Я тебя (не) прощу - Амелия Борн
Шрифт:
Интервал:
Закладка:
Разве мог тот, кто поднял ее однажды на ноги, теперь самолично и уничтожить?.. Это не укладывалось в голове. Отрицалось всем ее существом.
— Почему? — спросила она, подходя к нему вплотную. Повторила — требовательно и отчаянно:
— Почему?
Он даже не повернулся. Лишь кинул — отстраненно и презрительно:
— Кажется, ты забыла, милая моя, почему я вообще на тебе женился.
Слова ударили, как пощечина, ноги подкосились. Она испуганно схватилась за спинку стоявшего рядом стула, пытаясь обрести хоть какую-то опору посреди рушащегося у нее на глазах мира. Мира, в который она так наивно и опрометчиво поверила.
Мотнув головой, она протянула к нему руку — жалко, умоляюще, точно нищенка, просящая подаяния. Только ей нужны были не деньги. Ей нужно было понять, как мог человек так измениться всего за несколько часов!
— Я никуда не уйду, пока ты все мне не объяснишь! — выпалила она с напускной решимостью, отчаянно впиваясь пальцами в его рукав. — Сегодня утром все было как обычно! Все было… хорошо. Сегодня наша годовщина, я готовила ужин…
Ее слова понемногу превращались в жалкий, несвязный лепет. Усилием воли она взяла себя в руки и спросила только:
— Что изменилось, Арс? Что произошло?
Его спина заметно напряглась. Ноги Авроры дрожали. Казалось, если она попытается сдвинуться с места в отчаянной попытке заглянуть ему в лицо — просто упадет. Упадет, как тогда… и больше уже не поднимется.
— Произошло то, что ты мне больше не нужна, — проговорил он издевательским тоном. — Я получил, что хотел.

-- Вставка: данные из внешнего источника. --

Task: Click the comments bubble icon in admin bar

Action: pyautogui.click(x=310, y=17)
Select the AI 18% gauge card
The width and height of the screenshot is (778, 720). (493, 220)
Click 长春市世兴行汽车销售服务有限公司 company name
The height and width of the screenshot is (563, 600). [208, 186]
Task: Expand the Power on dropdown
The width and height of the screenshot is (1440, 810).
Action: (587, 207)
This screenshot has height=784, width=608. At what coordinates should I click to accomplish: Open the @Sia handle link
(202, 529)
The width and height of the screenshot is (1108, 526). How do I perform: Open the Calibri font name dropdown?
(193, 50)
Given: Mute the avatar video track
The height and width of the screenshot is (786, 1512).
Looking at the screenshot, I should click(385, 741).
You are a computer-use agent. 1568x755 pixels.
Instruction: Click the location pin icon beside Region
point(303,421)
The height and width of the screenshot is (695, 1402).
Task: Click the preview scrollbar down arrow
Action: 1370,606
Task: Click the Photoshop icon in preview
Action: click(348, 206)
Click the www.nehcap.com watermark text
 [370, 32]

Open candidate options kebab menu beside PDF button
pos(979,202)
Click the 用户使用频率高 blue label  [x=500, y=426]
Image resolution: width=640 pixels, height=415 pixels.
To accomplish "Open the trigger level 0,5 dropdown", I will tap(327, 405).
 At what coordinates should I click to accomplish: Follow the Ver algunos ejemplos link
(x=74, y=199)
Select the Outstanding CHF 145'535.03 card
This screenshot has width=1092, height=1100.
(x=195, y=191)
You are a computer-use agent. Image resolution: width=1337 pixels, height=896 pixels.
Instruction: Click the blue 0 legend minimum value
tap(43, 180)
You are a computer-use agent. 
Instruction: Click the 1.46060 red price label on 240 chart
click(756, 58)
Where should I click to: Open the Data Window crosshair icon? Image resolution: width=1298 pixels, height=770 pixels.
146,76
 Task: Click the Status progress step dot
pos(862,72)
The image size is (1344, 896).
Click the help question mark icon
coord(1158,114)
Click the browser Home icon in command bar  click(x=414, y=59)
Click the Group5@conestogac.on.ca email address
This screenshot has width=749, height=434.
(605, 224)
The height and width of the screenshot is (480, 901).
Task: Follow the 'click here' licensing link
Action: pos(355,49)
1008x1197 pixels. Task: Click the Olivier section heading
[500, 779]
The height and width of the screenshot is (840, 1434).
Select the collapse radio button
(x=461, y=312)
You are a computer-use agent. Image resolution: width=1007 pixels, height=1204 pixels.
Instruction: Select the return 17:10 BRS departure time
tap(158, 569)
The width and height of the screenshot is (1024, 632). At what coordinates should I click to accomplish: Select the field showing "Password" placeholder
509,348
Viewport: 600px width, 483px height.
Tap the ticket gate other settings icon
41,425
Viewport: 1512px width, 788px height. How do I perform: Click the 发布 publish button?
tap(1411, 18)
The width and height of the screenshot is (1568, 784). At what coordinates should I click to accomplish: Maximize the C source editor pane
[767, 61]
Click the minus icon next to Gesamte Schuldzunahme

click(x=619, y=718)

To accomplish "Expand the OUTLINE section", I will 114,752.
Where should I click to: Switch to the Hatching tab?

Так что…
Он выдержал паузу и отрывисто закончил:
— Поторопись, Ава. Иначе я потеряю остатки терпения и заберу последнее, что тебе дорого.
Позвоночник пробила ледяная стрела страха. Неужели он догадался о беременности?! Мысль, что этот человек отнимет у нее ребенка, о котором она так мечтала, сделала, казалось, невозможное — Аврора заставила двигаться свои буквально приросшие к месту ноги и, схватив впопыхах только сумку, валявшуюся в прихожей, кинулась прочь.
Прочь от самого дорогого человека, превратившегося вдруг в угрожающего незнакомца.
* * *
Настоящее время. Конец октября
— Лесь, ну не вертись ты!
Я с улыбкой перехватила дочь, которая так активно ерзала на стуле, что в любой момент попросту рисковала с него свалиться. И это в то самое время, когда я пыталась превратить ее непослушные кудряшки в какое-то подобие прически!
— Будешь продолжать в том же духе — уйдешь в садик растрепанная, — сказала я притворно строгим тоном. — И вдобавок мы опоздаем, — вздохнула следом, кинув взгляд на телефон, где неумолимые цифры показывали, что на сборы у нас имелось от силы минут двадцать.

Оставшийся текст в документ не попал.